=== YOUR INSTRUCTIONS ===
Reproduce the lines of the data between the line holding "You are a computer-use agent. The" and the line holding "click(61, 114)", inclusive, with nothing altered.

=== ENTRIES PROVIDED ===
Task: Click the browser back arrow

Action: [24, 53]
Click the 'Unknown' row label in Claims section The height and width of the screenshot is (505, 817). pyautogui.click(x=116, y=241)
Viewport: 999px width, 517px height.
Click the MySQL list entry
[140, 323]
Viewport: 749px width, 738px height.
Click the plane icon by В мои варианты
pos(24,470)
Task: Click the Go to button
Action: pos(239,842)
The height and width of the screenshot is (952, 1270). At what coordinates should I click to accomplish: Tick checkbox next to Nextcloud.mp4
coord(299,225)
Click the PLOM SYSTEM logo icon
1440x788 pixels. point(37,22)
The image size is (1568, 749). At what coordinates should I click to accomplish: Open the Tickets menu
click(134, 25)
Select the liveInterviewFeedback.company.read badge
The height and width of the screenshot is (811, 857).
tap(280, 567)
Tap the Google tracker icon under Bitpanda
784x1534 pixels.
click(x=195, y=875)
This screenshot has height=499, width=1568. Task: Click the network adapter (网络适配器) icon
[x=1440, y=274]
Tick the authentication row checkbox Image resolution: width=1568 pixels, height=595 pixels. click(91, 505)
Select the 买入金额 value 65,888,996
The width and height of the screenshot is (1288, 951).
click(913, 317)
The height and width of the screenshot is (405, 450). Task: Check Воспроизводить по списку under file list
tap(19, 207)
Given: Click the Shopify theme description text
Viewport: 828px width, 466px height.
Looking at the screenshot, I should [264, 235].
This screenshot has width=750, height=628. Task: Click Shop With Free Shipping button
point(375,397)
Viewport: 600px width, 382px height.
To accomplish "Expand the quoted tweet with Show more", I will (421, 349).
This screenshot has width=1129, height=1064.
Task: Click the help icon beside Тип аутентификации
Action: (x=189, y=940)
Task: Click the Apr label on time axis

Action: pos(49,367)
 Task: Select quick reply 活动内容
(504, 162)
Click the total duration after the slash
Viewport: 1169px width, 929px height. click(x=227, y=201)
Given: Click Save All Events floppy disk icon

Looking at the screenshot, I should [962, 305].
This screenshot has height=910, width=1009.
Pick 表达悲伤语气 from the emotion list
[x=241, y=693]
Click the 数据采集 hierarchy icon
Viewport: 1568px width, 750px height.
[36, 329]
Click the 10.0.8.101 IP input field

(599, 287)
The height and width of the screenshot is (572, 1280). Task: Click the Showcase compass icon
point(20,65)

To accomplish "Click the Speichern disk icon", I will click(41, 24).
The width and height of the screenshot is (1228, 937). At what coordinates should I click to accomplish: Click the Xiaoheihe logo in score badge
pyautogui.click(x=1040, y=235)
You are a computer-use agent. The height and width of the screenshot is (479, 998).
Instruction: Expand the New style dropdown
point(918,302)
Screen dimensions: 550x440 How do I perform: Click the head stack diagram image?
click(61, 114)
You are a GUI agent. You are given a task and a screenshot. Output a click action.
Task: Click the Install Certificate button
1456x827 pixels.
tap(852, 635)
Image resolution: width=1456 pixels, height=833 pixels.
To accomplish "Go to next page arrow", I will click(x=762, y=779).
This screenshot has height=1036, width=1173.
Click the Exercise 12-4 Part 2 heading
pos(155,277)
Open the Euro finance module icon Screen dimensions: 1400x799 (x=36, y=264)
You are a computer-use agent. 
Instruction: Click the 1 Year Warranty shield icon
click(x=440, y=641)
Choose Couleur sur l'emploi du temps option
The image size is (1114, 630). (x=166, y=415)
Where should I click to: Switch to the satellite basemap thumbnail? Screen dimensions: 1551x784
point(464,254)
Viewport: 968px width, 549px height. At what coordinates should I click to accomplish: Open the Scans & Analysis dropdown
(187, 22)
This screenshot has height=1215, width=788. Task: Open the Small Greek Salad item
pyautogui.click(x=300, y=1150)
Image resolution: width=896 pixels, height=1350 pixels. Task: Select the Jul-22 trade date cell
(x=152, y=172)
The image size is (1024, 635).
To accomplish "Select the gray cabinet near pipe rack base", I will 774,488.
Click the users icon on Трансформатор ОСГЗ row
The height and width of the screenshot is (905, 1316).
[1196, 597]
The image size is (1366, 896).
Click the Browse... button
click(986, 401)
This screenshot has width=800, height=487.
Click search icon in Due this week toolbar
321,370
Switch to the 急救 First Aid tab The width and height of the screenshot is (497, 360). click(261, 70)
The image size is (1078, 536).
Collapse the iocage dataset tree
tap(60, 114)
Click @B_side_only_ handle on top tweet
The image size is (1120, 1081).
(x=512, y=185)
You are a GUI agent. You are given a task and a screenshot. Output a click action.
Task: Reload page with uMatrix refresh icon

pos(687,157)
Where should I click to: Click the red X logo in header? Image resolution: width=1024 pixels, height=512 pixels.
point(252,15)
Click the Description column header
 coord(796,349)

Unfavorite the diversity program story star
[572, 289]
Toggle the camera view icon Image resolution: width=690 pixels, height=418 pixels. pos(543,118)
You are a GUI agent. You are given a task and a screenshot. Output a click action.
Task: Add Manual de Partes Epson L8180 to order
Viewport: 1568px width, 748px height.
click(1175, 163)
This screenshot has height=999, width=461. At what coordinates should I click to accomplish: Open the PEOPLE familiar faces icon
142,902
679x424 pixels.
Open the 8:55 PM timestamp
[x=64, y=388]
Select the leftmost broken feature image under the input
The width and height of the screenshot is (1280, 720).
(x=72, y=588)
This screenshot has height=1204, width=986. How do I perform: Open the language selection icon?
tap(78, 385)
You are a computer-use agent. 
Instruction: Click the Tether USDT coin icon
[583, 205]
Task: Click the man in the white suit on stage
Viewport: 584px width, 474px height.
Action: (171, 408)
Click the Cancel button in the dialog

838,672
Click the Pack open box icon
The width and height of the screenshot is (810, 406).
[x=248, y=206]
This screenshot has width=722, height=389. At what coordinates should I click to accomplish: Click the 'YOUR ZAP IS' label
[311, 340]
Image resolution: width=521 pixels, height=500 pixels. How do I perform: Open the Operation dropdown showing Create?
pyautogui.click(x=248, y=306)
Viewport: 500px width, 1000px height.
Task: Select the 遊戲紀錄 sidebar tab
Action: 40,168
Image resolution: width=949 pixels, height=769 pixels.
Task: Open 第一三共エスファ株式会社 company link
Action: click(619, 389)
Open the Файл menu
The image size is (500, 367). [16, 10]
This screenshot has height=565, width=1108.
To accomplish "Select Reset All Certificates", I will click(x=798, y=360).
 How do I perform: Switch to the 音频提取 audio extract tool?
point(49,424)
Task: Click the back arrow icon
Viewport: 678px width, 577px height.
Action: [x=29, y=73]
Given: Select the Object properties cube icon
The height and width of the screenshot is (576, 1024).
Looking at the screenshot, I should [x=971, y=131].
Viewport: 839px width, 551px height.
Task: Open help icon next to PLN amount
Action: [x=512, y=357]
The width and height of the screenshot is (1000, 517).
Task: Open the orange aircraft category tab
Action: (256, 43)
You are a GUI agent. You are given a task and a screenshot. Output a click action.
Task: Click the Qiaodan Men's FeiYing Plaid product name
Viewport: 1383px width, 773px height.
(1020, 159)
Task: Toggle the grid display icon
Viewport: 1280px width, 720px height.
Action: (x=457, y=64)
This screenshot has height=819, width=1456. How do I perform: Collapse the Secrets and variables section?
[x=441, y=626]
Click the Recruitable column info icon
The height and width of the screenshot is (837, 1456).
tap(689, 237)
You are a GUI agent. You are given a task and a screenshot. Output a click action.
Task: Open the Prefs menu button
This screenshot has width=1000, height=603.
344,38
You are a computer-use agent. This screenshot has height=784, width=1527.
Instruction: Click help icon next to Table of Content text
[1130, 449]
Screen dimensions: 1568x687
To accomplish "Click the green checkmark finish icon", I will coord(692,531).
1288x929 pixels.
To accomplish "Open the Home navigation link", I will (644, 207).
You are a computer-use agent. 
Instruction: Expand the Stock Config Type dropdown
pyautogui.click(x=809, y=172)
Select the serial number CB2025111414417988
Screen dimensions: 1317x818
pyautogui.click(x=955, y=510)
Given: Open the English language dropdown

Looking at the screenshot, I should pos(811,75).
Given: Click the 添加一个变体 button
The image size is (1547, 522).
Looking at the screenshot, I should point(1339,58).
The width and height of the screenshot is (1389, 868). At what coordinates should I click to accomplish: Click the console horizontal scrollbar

=== TASK SOLUTION ===
You are a computer-use agent. The height and width of the screenshot is (479, 998).
Instruction: Expand the New style dropdown
point(918,302)
Screen dimensions: 550x440 How do I perform: Click the head stack diagram image?
click(61, 114)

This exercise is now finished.